Tinju Tradisional di Nagekeo, Tanduk Kerbau Jadi Sarung Tinju

Tinju Tradisional di Nagekeo, Tanduk Kerbau Jadi Sarung Tinju - GenPI.co
Etu, tinju tradisional ekstrem di Nagekeo, FLores, NTT. (Foto: Facebook/Bung Ophank EuRia)

Tinju tradisional Etu  menjadi bagian dari adat untuk merayakan kehidupan. Jadi, alih-alih mencari musuh, ritual ini adalah  pertarungan untuk mempersatukan masyarakat.

Durasi bagi para pemain tergantung dari kekuatan para petarung menyerang dan mempertahankan diri dari pukulan lawan.  Namun, pertandingan dapat diberhentikan ketika salah satu ada yang sampai berdarah.

Tinju Tradisional di Nagekeo, Tanduk Kerbau Jadi Sarung Tinju
Seorang pria memegang woe, sarung tinju yang digunakan dalam pertarungan Etu. (Foto: Facebook/Bung Ophank EuRia)

Sarung tinju yang keras itu disebut woe yang diikatkan pada satu tangan. Sementara tangan yang lain berfungsi untuk menangkis serangan lawan. Karena ini adalah jenis olahraga ekstrem dan berisiko tinggi, maka wasit pertandingan lebih dari satu. Selain itu, ada pengawasan penuh dari pihak luar guna mencegah permainan semakin membabi buta.

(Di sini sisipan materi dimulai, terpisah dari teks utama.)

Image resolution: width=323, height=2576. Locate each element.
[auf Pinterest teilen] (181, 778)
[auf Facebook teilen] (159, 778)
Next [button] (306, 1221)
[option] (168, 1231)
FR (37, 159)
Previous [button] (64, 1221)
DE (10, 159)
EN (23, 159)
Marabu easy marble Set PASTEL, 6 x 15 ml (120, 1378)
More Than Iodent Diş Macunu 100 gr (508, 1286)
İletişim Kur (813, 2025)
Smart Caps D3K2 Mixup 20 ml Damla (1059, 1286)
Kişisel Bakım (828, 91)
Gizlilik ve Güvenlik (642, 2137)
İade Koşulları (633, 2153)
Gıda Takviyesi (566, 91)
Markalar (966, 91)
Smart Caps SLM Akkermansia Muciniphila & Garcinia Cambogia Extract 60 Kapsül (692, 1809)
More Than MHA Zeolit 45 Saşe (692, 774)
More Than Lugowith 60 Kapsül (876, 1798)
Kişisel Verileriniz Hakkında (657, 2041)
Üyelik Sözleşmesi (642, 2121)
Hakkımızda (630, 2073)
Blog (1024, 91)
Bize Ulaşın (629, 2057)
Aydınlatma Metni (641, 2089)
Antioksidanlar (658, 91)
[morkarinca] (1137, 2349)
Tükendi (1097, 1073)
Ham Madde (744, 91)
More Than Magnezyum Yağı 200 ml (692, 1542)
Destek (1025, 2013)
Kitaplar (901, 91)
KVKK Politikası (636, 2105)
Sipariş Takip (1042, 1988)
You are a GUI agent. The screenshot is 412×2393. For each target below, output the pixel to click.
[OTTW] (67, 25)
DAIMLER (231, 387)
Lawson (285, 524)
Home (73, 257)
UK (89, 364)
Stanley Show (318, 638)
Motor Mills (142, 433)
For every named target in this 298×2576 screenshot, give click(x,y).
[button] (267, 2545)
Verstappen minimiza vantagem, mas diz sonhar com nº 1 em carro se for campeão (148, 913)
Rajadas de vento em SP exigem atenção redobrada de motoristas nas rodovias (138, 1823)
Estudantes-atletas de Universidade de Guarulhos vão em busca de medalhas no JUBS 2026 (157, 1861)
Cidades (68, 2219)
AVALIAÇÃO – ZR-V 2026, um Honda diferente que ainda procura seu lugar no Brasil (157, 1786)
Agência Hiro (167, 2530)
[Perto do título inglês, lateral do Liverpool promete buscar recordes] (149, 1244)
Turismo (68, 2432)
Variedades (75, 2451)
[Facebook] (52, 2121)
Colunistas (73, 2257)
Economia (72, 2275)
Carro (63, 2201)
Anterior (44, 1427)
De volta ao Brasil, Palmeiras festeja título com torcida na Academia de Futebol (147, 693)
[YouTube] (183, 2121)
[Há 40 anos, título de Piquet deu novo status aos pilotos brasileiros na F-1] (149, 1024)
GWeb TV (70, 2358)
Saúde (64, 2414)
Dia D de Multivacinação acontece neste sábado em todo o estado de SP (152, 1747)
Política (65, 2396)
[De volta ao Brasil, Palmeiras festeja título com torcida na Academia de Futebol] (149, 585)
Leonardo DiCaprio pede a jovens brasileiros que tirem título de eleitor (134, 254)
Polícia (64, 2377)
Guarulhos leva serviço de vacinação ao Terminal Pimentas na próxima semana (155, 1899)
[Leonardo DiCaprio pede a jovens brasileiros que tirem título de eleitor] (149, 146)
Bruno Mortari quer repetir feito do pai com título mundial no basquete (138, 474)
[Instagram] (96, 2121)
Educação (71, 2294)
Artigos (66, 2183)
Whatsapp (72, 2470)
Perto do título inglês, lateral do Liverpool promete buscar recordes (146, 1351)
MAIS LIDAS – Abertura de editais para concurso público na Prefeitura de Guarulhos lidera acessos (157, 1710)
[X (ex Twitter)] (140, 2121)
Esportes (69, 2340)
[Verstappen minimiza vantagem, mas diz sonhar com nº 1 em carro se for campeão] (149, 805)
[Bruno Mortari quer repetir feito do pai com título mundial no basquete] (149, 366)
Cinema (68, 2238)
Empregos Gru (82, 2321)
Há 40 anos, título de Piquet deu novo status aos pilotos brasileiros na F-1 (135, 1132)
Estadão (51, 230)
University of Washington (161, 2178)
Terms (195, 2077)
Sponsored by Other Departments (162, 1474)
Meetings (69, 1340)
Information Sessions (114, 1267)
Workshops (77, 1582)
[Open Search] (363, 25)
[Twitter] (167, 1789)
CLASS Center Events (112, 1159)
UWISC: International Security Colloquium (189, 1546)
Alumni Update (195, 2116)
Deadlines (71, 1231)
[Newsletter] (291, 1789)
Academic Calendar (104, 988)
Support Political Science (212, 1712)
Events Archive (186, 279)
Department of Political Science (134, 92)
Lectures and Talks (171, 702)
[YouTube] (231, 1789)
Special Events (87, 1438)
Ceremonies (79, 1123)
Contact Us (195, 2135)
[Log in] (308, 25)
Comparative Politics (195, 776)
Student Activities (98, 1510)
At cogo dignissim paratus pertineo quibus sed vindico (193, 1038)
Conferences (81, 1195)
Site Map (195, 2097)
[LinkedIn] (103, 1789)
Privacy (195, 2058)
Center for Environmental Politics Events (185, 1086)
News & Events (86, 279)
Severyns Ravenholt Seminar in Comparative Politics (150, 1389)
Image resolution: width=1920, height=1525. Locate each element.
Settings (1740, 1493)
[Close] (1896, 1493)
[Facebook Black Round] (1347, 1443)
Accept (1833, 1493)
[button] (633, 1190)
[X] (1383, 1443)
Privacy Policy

Pertarungan tinju Etu ini biasanya dilaksanakan ketika masa memanen, yakni pada bulan Juni – Juli. Pertandingan ini hanya bisa dilaksanakan di pelataran sa’o waja (rumah adat). Pasalnya,  tempat tersebut merupakan pusat aktivitas acara adat dan kebudayaan.

Tinju adat Etu  terbagi atas beberapa tahapan. Pertama yaitu tinju anak-anak, pertarungan ini dirayakan pada malam dan sore hari.  Dalam pertarungan ini hanya diperbolehkan masyarakat setempat dan kampung tetangga yang berdekatan. Sesudah pertandingan selesai, biasanya diadakan tarian tradisional dengan menggunakan alat musik seperti gong dan gendang.

Tahap kedua, tinju diperuntukkan bagi dewasa yang biasanya diadakan keesokan harinya setelah pertarungan Etu anak-anak.  Tinju adat dewasa dilaksanakan pada hari sabtu sore hingga hari mulai gelap. Jika ada kekacauan yang terjadi diluar dugaan, alat musik akan dibunyikan dan seorang tua yang menunggang kuda berlari mengelilingi arena, hal ini menandakan bahwa pertarungan telah usai.

Tahap terakhir adalah hiburan. Pada momen ini ditampilkan tarian tradisional yang disebut wa’i sekutu. Masyarakat yang merayakan membentuk lingkaran  mengelilingi api sambil manri. Minuman tradisional moke kemudian disuguhkan Tarian akan dilaksanakan sepanjang malam hingga matahari terbit. Momentum ini paling tepat  bagi pemuda pemudi setempat untuk mencari  pasangan.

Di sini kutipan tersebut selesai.